Un Viaggio nell’Antica Roma: i giovani dell’I. S. “Caravaggio” di San Gennaro Vesuviano alla scoperta dell’Acquedotto Augusteo con il Gruppo Archeologico Terra di Palma
La visita in occasione delle celebrazioni del 25° anno dalla nascita dell’Associazione e per Archeologia Ritrovata. Servizio di Michela Buonagura.
Il Gruppo Archeologico Terra di Palma, in occasione del 25° anno dalla nascita, sta organizzando una serie di eventi che mirano a rafforzare il legame tra i cittadini e il loro patrimonio culturale, continuando nell’obiettivo della creazione di una comunità consapevole e orgogliosa della propria storia.
Il 25 ottobre, in occasione delle Giornate Nazionali di Archeologia Ritrovata dei Gruppi Archeologici d’Italia, ha aperto i cancelli del sito archeologico in via Toriello a Palma Campania ai giovani studenti dell’I.S. “Caravaggio” di San Gennaro Ves.no, accompagnati dai loro docenti, per una visita guidata.
La cura del sito, ove sono presenti i resti di un tratto dell’acquedotto Augusteo che va da Serino a Palma, è il risultato dell’impegno e della sinergia del gruppo, nato con l’obiettivo di valorizzare e restituire alla fruibilità pubblica i siti archeologici meno noti.

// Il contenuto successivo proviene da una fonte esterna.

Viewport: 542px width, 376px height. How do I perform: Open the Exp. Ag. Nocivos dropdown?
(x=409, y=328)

Recentementente, il sito in via Toriello ha subito un’importante opera di ripulitura, realizzata dall’associazione culturale “COCCEIVS”, sotto la supervisione dell’archeologo Leo Albano, socio del G. A. Terra di Palma. Questo intervento ha riportato alla luce la bellezza dei resti dell’acquedotto e ha anche permesso di creare un ambiente più accogliente per i visitatori.
L’acquedotto Augusteo è ancora oggetto di recupero e di studio. Costruito nel primo decennio d.C., si estendeva per oltre 100 km, partendo dalle sorgenti del Serino e attraversando città storiche come Neapolis, Pompei ed Ercolano, fino alla magnifica “Piscina Mirabilis” di Miseno. Questo monumento non è solo un canale per l’acqua, ma un simbolo della grandezza imperiale, dove la potenza di Roma si manifestava in ogni goccia che dissetava le sue città. Un’opera straordinaria di ingegneria idraulica che ancora oggi parla delle meraviglie dell’epoca romana.

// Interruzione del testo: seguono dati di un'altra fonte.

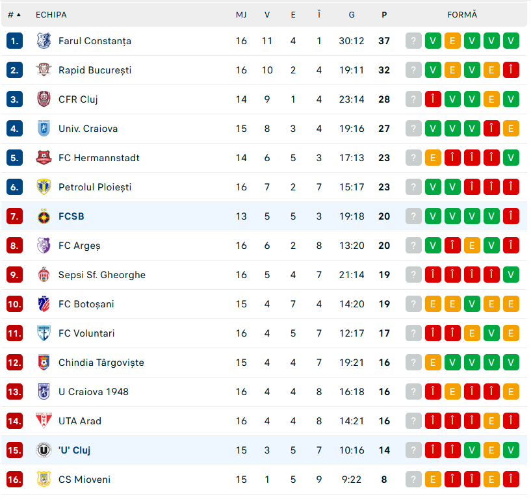
Task: Click FC Botoșani's green win form badge
Action: tap(472, 304)
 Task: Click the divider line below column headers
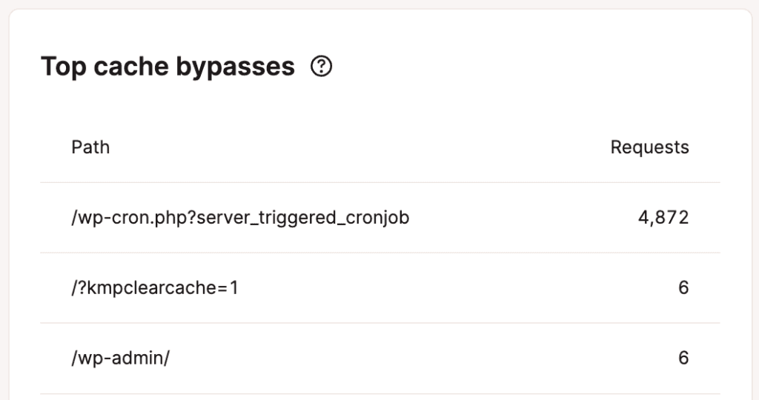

Ogni pietra dei nostri monumenti racconta una storia, creando un legame indissolubile con la nostra identità. Così, per gli allievi del Caravaggio, la bella passeggiata non è stata solo un’opportunità di apprendimento, ma un invito a scoprire le radici della nostra cultura, a immergersi in un passato che continua a influenzare il presente.

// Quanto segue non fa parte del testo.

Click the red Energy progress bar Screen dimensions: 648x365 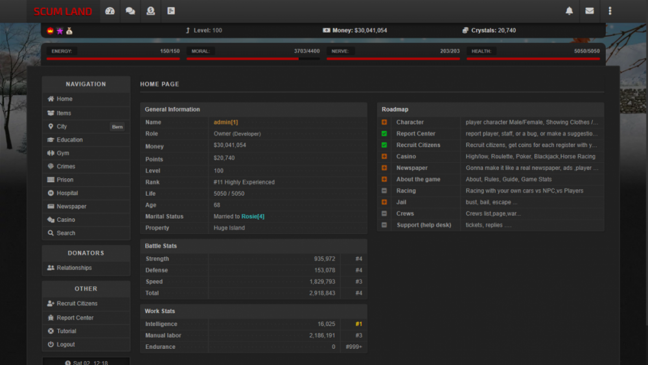tap(113, 58)
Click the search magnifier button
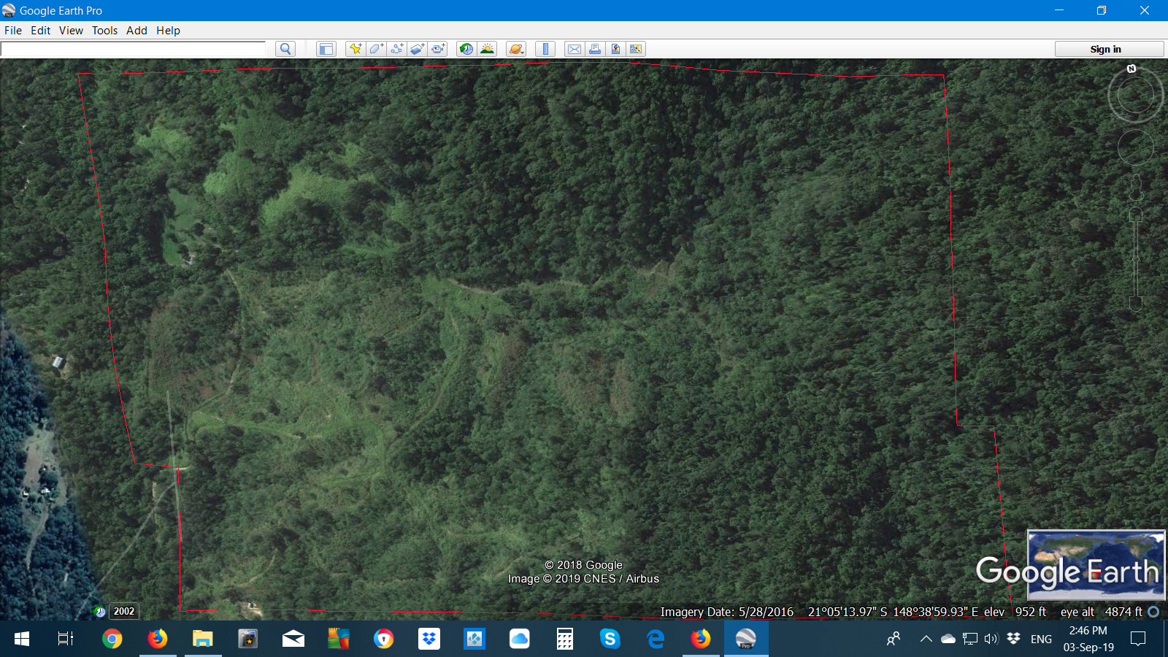Image resolution: width=1168 pixels, height=657 pixels. coord(285,49)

La visita guidata, arricchita dagli interventi del presidente dell’Associazione Luigi Sorrentino, ha suscitato grande entusiasmo tra gli studenti, che hanno scoperto con meraviglia la ricchezza del proprio territorio. Con occhi curiosi, hanno ascoltato storie di imperatori e hanno appreso meravigliose tecniche ingegneristiche e di costruzione, che nel sito palmese sono singolari, scoprendo un tesoro così significativo situato nel loro territorio, che molti di loro non conoscevano.
“Vogliamo rendere i giovani responsabili e consapevoli della storia che li circonda.” ha dichiarato Luigi Sorrentino. “È intenzione del G. A. Terra di Palma formalizzare con il Caravaggio e altre scuole un protocollo d’intesa per realizzare un progetto annuale proprio per promuovere e far conoscere i resti dell’Acquedotto Augusteo ad un pubblico sempre più numeroso” – ha continuato.
Il Gruppo Archeologico Terra di Palma non si limita a preservare il passato; è attivamente impegnato nella
promozione della cultura locale e nella formazione delle nuove generazioni. Attraverso eventi e visite guidate, l’associazione mira a far diventare i giovani custodi del patrimonio culturale, trasformando ogni visita in un’occasione per apprendere e riscoprire le radici storiche della propria comunità.
Tutte le attività del Gruppo Archeologico Terra di Palma hanno una profonda connotazione culturale e sociale: rafforzano il senso di appartenenza e il legame identitario tra i cittadini e il proprio patrimonio storico e archeologico, che va preservato per le generazioni future.